The current curriculum explicitly instructs participants to “begin with the leader’s work, not the tool.” Students establish what the leader wants to accomplish, understand context and constraints, ask questions that create awareness, and introduce AI only when it is authorized, appropriate, and useful to the leader’s objective. That principle is captured in an internal phrase that Chiang identifies with the program:

“Inquiry first, mission first, with a leader in the driver’s seat”

Flatter is an ICF coach-education provider. That experience led to an unconventional insight: coaching may be one of the missing competencies in enterprise AI adoption.

A good AI Champion shouldn’t simply arrive with an answer.

They should be able to help a leader understand the desired outcome, examine the current workflow, surface friction and constraints, determine what information can responsibly be shared, consider risk and controls, and identify the smallest useful experiment.

The current AÇAI curriculum has grown into 60 instructional hours—30 live and 30 asynchronous—combining ICF Level 1-aligned coaching education with applied AI practice.

Participants move from responsible AI use and coaching fundamentals into workflow analysis, automation opportunity spotting, human-AI engineering, knowledge readiness, change leadership, autonomy, governance, pilot scaling and stakeholder adoption.

A four-quadrant SWOT-style graphic for AI adoption: Strengths (AI multiplies drafts, summaries, options, and structure), Weaknesses (AI lacks human judgment and may not know truth), Opportunities (AI can improve workflows, daily work, and knowledge management), and Threats (if we do not learn and adopt, the workforce falls behind)
AÇAI's framing of AI adoption strengths, weaknesses, opportunities, and threats: “AI helps. Humans own the final call. Standing still is also a risk.”

Delayed Generation — Plan Before You Prompt

Generative AI makes producing an answer almost effortless. AÇAI teaches people not to start there.

Students learn to understand the work before generating the solution. The program’s nine-block Solution Coaching Canvas moves learners through this planning process. Built on the foundation of the Project Management Institute’s CPMAI certificate program, Business Planning and Data Planning are two of the most important phases to beginning an AI Project.

The competitive advantage of AI will not come simply from giving everyone access to the same frontier models.

It will come from developing a workforce capable of asking:

“What is the Next Safe Step?”

  • What information can safely be used?
  • What should remain human?
  • What controls are required?
  • How will we know it worked?
  • What is the Next Safe Step?

That is the workforce AÇAI is designed to develop.

AÇAI isn’t lecture-only training. Every instructional hour requires practice, application, reflection, or a tangible artifact. Participants coach, observe, experiment, analyze workflows and work through realistic cases.
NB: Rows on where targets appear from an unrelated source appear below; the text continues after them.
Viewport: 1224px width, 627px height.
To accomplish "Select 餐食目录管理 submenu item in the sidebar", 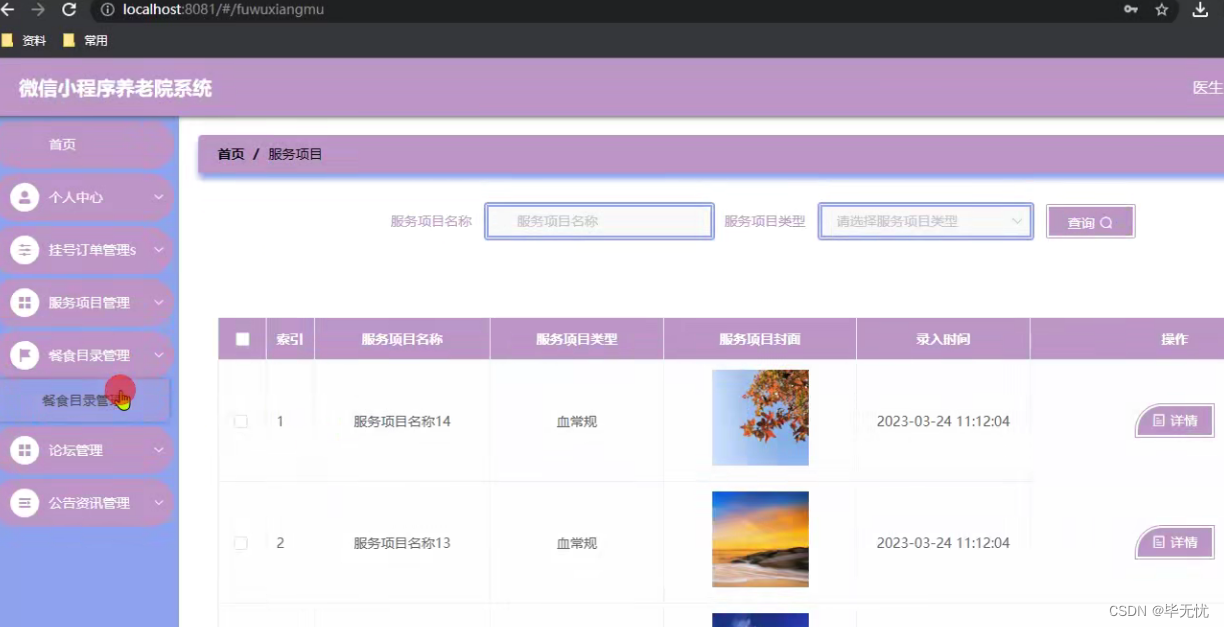I will coord(91,399).
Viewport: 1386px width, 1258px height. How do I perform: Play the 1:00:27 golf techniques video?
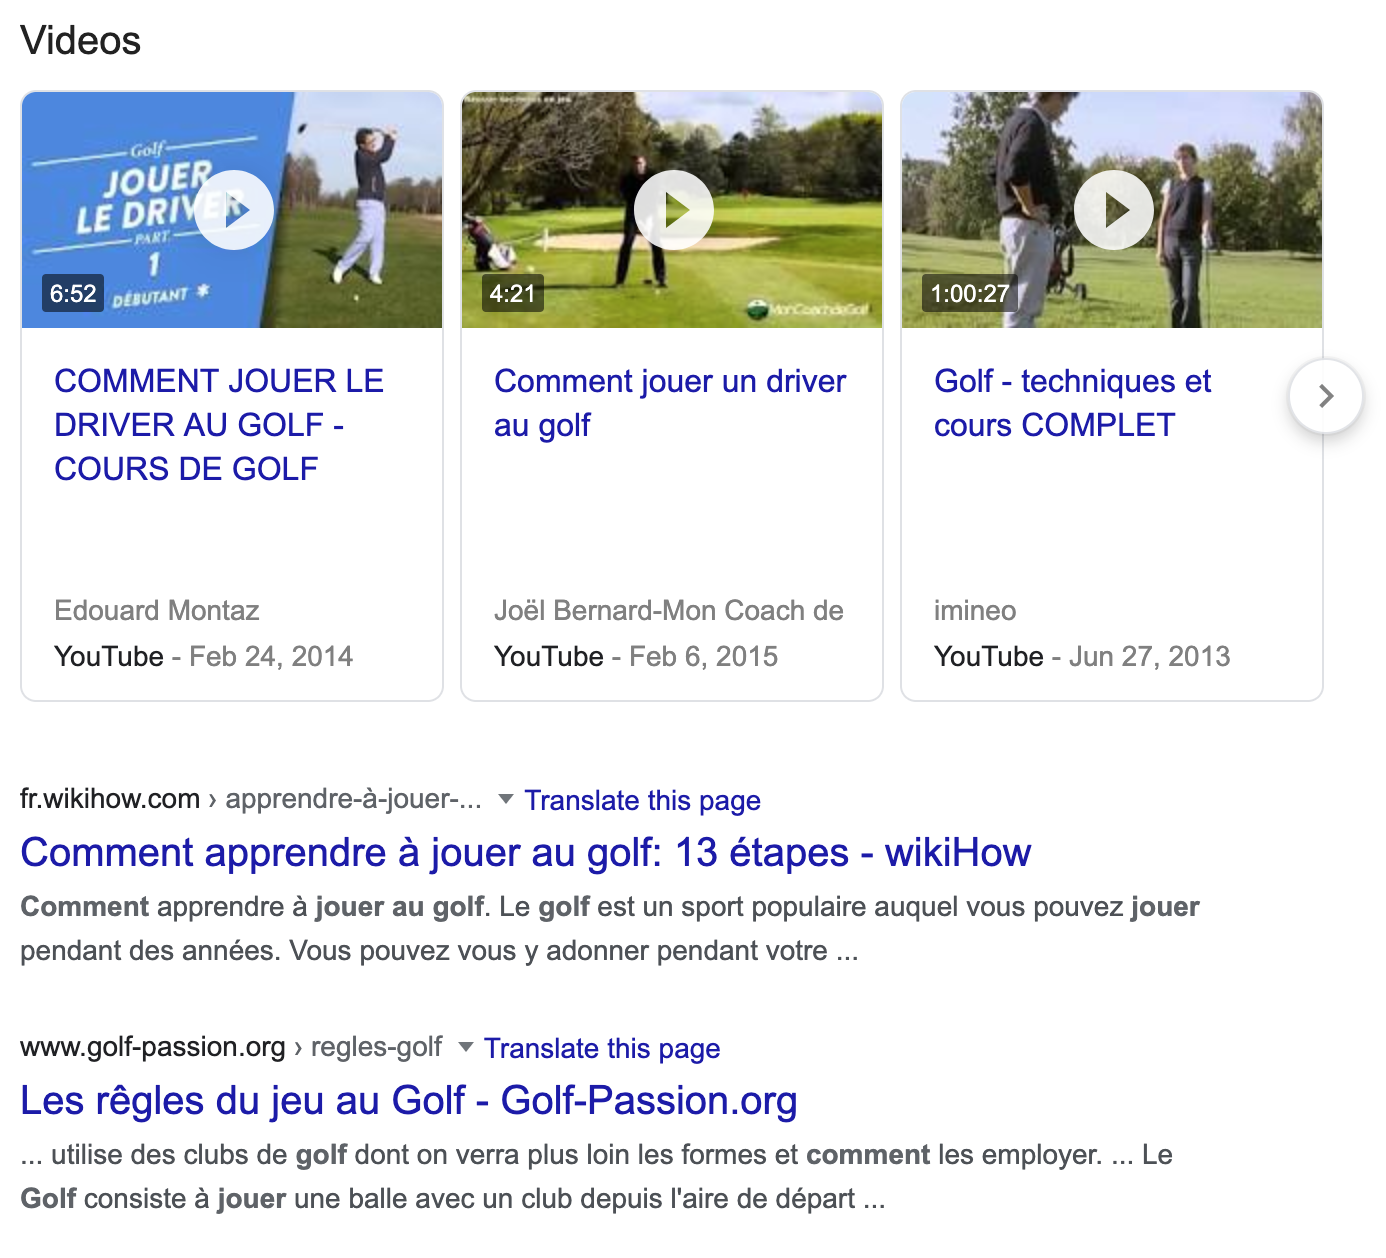click(1113, 210)
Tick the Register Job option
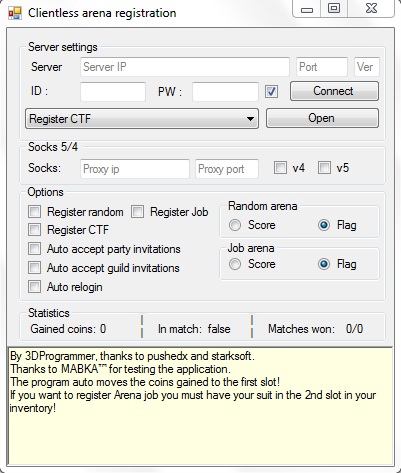Image resolution: width=401 pixels, height=473 pixels. coord(137,211)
PersonaOPPs provides AI-enabled role-play for selected scenarios so learners can practice consequential conversations in a controlled environment.

What’s Next

The current program combines ICF Level 1-aligned coaching education with applied AI practice and uses PersonaOPPs in selected exercises.

Flatter’s roadmap is to pursue the next evolution of the model: submission to the International Coaching Federation for recognition as a Level 1 AI specialty coaching program.

The ambition is larger than teaching people to use AI. It is about creating organizational capacity that will influence national security.